Ahead of the 23rd conference BEHIND THE MASK: Whistleblowing During The Pandemic (18-20 March 2021), Disruption Network Lab invites you for an evening on community responses in the fight against COVID-19, with speakers from the Coronavirus Tech Handbook, #ACCOUNT4COVID and the Pirate Care network. These initiatives, though different in their focus, have each worked on collecting and documenting resources for community actions addressing the coronavirus pandemic. The guests will speak about how to organise such collections, how to involve different communities, and what the learnings have been so far.

The Coronavirus Tech Handbook is a crowdsourced collection of tools, services and resources relating to COVID-19 response. It was the largest online library of tools in the early days of the crisis. Their community gathered thousands of resources and created communities of doctors, data scientists and PPE manufacturers, with over 100 news articles mentioning them. Nathan Young will talk about making projects easy to join, trusting the public and the mistakes he made.

#Account4COVID is a space for curating conversations on transparency and accountability related to COVID-19 pandemic in Africa. African innovators use the platform to exchange approaches and lessons to improve how their governments respond to COVID on issues that range from the use of loans and donations, the effective provision of services and subsidies, and ensuring equity in distribution of vaccines and economic reactivation. The platform has now merged into the COVID-19 Transparency and Accountability Project (CTAP).
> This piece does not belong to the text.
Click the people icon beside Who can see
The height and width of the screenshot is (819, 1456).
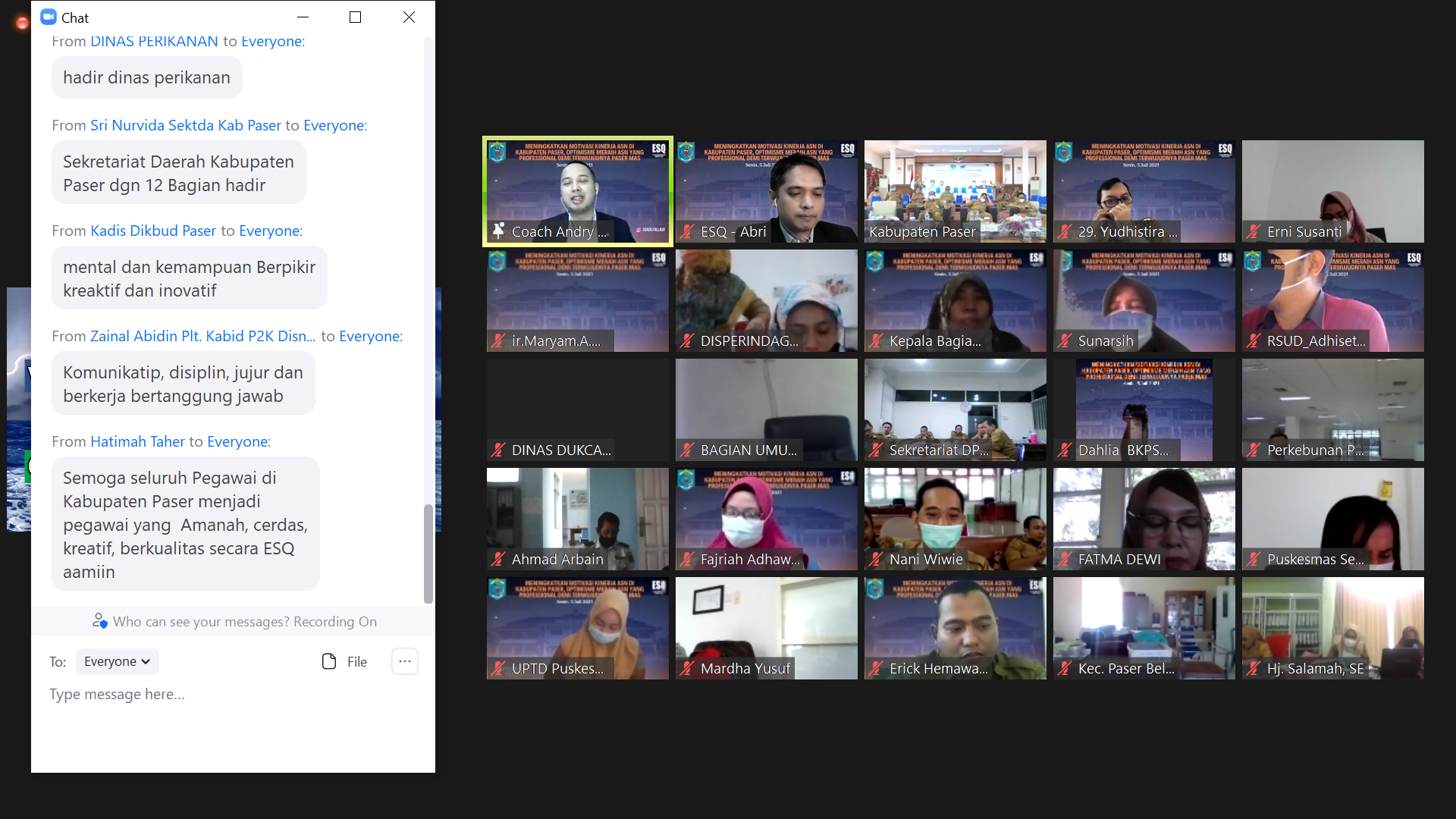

The Pirate Care research project and network wishes to map and connect collective practices that are emerging in response to the neoliberal “crisis of care”. Such pirate care practices for example provide pregnancy terminations where those are illegal, offer health support where institutions fail, self-organise childcare where public provision does not extend to everyone, liberate knowledge where access is denied. Crucially, they share a willingness to openly disobey laws and executive orders, and politicise that disobedience to contest the institutional status quo. To foster collective learning processes from these pirate care practices, they have been working on a collaboratively-written Pirate Care Syllabus and in the early period of the pandemic on a set of notes documenting organising of care titled “Flatten the Curve, Grow the Care”.